Die Auszeichnung beim Theaterpreis des Bundes in der Kategorie Privattheater und Gastspielhäuser geht mit einem Preisgeld von 100.000 Euro einher. Was ist Ihnen eigentlich wichtiger: das symbolische Kapital oder das ökonomische?
Hallmayer: Sowohl als auch. Wenn du 45 Jahre lang Theater machst, hast du viele Momente, in denen du dich fragst: Warum habe ich das bloß angefangen? Ich bin jetzt 65 und denke manchmal, ich habe meine gesamte Versöhnungsenergie verbraucht, ich kann nicht mehr. Aber dann spielst du plötzlich irgendwo vor einem beglückten Publikum – oder bekommst sogar einen Preis –, und dann weißt du: Es hat sich gelohnt!

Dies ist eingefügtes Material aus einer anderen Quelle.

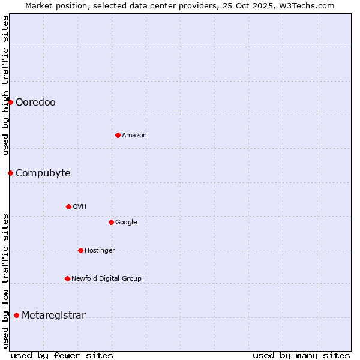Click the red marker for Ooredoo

Haben Sie das Preisgeld schon verplant?
Burmeister-van Dülmen: Wir wollen ein interdisziplinäres Theaterprojekt in einer über 100 Meter langen Halle realisieren – einem Industriedenkmal, das zur klingenden Werkstatt werden und sich aus verschiedenen Perspektiven mit dem Handwerk beschäftigen soll.
Haug: Nämlich gleichzeitig philosophisch und handfest: Handwerke*innen aus sechs verschiedenen Berufen werden da zusammen mit unseren Spieler*innen und einem Bürgerensemble auf der Bühne stehen.
Hallmayer: Abgesehen davon, dass sich im Kontext des Handwerks ja viele Themen bearbeiten lassen, die uns zurzeit umtreiben – von der Dienstleistungsgesellschaft bis zur Digitalisierung –, ist das auch eine gute Möglichkeit, Menschen ins Theater zu bekommen, die sonst vielleicht nicht so häufig hingehen.
Herr Hallmayer, Sie verabschieden sich – als letztes Gründungsmitglied des Lindenhof-Theaters – zum Ende der Spielzeit in den Ruhestand. Was würden Sie Ihren Intendanz-Nachfolgerinnen Sophie Miller und Nora Haakh beziehungsweise jungen Theaterleuten generell mit auf den Weg geben?
Hallmayer: Dass es sich lohnt, für die Kunst zu kämpfen, weil man mit ihr etwas bewirken kann – auch, wenn die Aussicht auf gute finanzielle Entlohnung gering ist. Und dass es nicht nur darum geht zu fragen: „Wo ist die Bühne, auf der ich spielen kann?“, sondern darum, selbst immer wieder neue Spielräume zu schaffen.